Efficient Facade Segmentation Using Auto-context
This package contains the code for "Efficient Facade Segmentation Using Auto-context". If you use this code, please consider citing the following papers.
#!bibtex
@inproceedings{jampani2015efficient,
title={Efficient facade segmentation using auto-context},
author={Jampani, Varun and Gadde, Raghudeep and Gehler, Peter V},
booktitle={2015 IEEE Winter Conference on Applications of Computer Vision},
pages={1038--1045},
year={2015},
organization={IEEE}
}
@article{gadde2016efficient,
title={Efficient 2D and 3D Facade Segmentation using Auto-Context},
author={Gadde, Raghudeep and Jampani, Varun and Marlet, Renaud and Gehler, Peter V},
journal={arXiv preprint arXiv:1606.06437},
year={2016}
}
The code has been tested to work on Ubuntu 14.04 using Matlab R2012a. Please follow the below steps to use this code.
- run setup.sh This will install the Darwin library and the Piotr's Computer Vision Matlab Toolbox. Note that the Graz dataset is also downloaded.
- run src/run.sh This will use the auto-context framework to train and test on the Graz dataset.
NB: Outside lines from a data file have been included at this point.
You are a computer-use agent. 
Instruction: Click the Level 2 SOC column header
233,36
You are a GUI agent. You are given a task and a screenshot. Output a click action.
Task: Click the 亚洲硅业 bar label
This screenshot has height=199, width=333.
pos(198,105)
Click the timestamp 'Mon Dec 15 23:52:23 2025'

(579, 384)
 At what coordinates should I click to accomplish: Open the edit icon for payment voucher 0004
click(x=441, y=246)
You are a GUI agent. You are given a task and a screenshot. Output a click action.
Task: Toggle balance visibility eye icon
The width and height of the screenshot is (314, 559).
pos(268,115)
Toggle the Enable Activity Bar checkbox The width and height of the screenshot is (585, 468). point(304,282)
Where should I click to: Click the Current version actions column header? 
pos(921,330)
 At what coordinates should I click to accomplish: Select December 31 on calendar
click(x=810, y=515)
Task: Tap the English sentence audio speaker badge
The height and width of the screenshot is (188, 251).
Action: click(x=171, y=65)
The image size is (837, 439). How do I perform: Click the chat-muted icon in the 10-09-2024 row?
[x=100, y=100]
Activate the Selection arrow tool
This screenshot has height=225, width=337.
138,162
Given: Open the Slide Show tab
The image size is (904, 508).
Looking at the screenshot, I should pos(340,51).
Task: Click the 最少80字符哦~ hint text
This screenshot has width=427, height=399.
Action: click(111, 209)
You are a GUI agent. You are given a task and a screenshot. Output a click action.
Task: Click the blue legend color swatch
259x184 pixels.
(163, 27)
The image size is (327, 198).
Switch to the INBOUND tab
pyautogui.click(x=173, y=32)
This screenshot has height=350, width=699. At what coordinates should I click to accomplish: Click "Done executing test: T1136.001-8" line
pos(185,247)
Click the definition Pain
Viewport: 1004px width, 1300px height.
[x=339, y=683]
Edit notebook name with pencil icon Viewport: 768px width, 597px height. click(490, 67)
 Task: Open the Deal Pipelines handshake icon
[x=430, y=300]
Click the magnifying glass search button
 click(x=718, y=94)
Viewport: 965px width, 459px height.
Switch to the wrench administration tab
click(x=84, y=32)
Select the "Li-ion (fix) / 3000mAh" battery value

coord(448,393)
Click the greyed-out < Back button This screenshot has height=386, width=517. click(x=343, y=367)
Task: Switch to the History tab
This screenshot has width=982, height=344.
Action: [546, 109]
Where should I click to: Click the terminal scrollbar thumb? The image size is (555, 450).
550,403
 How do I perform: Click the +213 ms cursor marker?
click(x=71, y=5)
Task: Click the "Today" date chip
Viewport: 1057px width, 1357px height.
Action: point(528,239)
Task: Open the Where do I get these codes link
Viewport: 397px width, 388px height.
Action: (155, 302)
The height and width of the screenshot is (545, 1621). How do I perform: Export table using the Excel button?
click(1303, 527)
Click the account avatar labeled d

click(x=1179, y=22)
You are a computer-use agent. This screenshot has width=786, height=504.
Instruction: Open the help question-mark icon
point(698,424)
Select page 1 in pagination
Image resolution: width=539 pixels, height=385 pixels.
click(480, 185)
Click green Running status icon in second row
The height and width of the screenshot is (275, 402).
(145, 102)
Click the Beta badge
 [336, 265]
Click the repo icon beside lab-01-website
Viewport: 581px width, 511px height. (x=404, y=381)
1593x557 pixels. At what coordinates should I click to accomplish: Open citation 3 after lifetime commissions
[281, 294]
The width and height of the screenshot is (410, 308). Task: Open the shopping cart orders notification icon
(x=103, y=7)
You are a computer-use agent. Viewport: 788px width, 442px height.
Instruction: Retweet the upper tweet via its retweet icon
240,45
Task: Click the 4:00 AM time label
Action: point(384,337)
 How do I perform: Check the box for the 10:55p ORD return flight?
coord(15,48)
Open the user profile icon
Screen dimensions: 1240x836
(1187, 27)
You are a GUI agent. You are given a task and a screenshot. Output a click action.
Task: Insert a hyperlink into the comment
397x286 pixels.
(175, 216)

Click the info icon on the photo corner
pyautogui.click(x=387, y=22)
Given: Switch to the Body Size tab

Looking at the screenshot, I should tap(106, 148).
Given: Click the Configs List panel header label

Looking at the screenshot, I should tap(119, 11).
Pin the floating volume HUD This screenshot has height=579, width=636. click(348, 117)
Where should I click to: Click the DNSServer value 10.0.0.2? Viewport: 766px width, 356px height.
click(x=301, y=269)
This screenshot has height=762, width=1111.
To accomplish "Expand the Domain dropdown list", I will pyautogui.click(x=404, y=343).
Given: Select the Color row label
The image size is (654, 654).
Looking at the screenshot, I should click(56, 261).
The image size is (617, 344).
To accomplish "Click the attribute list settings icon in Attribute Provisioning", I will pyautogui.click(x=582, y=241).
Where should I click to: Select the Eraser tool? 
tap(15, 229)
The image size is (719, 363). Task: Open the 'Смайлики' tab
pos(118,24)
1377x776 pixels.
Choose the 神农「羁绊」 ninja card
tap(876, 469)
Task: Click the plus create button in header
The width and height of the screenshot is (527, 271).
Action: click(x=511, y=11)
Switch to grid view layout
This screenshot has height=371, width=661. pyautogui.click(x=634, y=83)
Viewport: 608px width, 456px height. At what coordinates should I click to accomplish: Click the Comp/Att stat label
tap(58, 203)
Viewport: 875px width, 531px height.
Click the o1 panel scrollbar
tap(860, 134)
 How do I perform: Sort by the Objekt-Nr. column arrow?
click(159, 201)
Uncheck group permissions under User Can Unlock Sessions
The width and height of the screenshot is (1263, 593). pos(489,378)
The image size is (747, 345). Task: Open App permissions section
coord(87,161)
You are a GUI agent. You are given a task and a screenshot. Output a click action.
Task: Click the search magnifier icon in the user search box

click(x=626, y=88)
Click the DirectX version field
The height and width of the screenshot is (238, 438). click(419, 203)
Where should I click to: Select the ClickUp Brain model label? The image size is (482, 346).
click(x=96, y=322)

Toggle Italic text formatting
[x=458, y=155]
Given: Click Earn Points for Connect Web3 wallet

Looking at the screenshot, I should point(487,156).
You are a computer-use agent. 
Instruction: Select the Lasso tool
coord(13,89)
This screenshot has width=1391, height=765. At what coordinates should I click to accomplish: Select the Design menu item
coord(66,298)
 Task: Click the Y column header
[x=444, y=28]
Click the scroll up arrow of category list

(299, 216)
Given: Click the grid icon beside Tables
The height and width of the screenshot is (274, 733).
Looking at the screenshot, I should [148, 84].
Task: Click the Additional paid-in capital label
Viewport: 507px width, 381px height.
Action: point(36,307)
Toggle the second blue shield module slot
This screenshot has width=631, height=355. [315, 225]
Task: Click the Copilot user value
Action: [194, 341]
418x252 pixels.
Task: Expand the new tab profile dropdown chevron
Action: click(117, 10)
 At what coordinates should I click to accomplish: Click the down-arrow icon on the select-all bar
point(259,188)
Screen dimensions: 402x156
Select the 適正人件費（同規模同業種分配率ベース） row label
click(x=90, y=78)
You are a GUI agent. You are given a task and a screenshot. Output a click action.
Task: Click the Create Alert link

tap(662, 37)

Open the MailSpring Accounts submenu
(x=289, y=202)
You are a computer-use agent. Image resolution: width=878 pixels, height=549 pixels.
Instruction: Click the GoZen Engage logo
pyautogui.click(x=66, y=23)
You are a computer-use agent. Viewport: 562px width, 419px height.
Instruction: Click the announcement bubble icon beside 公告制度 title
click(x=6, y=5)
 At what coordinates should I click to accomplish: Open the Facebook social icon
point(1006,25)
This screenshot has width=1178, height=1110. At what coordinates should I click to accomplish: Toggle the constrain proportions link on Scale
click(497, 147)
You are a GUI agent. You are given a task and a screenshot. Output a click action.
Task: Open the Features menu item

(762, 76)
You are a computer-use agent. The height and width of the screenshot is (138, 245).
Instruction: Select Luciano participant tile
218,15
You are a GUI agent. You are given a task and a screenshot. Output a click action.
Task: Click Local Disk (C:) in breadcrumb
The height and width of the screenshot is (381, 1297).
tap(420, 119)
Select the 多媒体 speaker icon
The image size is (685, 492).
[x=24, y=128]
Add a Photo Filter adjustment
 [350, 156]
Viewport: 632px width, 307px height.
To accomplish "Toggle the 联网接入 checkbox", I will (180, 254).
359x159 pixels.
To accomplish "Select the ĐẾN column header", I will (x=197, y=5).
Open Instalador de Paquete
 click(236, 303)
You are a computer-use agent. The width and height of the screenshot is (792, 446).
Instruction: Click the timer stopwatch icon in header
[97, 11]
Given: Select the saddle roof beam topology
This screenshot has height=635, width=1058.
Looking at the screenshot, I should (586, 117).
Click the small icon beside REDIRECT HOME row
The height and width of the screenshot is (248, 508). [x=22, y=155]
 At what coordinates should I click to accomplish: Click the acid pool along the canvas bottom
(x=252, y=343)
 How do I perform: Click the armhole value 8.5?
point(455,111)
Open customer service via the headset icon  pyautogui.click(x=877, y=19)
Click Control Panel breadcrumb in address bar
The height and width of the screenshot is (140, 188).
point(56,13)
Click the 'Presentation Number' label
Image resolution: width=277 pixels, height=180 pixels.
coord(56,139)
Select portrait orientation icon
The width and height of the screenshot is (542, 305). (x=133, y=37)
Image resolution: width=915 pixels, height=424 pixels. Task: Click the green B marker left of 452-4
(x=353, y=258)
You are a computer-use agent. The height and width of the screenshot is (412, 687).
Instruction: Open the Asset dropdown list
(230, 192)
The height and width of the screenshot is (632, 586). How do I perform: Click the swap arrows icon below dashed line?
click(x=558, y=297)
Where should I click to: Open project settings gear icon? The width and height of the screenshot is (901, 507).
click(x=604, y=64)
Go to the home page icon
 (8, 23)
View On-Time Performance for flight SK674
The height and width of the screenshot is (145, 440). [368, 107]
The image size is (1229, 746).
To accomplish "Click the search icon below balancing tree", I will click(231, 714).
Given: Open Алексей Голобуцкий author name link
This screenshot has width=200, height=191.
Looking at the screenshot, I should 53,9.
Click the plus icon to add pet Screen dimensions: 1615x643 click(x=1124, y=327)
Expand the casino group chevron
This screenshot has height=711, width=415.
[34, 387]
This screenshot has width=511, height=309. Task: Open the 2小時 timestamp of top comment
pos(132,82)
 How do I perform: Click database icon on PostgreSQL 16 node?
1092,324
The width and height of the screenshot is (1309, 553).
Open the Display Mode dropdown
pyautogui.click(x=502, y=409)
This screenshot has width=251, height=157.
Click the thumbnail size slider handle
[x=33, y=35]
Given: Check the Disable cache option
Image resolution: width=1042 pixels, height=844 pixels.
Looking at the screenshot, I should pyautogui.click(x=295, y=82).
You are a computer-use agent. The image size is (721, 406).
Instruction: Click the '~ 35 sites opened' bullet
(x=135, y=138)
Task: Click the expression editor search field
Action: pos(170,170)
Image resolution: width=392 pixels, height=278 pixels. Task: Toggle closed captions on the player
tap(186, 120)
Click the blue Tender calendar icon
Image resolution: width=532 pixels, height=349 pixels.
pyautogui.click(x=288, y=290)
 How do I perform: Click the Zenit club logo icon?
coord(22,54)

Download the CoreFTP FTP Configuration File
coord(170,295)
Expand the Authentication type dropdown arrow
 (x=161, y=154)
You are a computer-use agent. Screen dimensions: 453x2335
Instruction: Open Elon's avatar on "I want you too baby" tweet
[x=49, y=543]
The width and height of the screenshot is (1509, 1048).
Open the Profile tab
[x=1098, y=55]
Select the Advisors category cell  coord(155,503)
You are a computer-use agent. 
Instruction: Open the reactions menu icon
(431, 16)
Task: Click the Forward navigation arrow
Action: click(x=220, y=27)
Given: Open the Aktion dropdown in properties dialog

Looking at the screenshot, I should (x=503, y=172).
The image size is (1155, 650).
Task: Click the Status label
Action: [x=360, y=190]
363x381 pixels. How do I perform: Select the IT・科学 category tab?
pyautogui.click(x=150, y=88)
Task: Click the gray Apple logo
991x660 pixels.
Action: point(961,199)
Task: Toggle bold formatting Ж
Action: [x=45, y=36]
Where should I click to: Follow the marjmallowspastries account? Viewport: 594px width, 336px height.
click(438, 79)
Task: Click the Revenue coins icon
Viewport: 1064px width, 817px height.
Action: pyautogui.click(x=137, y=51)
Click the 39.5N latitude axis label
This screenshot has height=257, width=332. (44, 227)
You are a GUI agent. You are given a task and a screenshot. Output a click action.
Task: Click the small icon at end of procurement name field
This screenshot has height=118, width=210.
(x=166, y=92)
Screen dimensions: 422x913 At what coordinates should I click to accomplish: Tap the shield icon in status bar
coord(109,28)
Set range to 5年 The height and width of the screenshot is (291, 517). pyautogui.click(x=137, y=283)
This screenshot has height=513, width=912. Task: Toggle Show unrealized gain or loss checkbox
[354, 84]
- Upon running the code successfully, you should get around on the Graz dataset.
- The training may take several hours. If you have more multiple-cores on your machine consider changing the "drwnThreadPool" attribute. Currently it is set to 8.
- Results are stored in out/graz/fold[1-5]. The dataset is divided into 5 folds (see data/graz folder). For fold1, set[1,2,3,4] are used for training and set5 for testing. For fold2, set[1,2,3,5] as training and set4 for testing.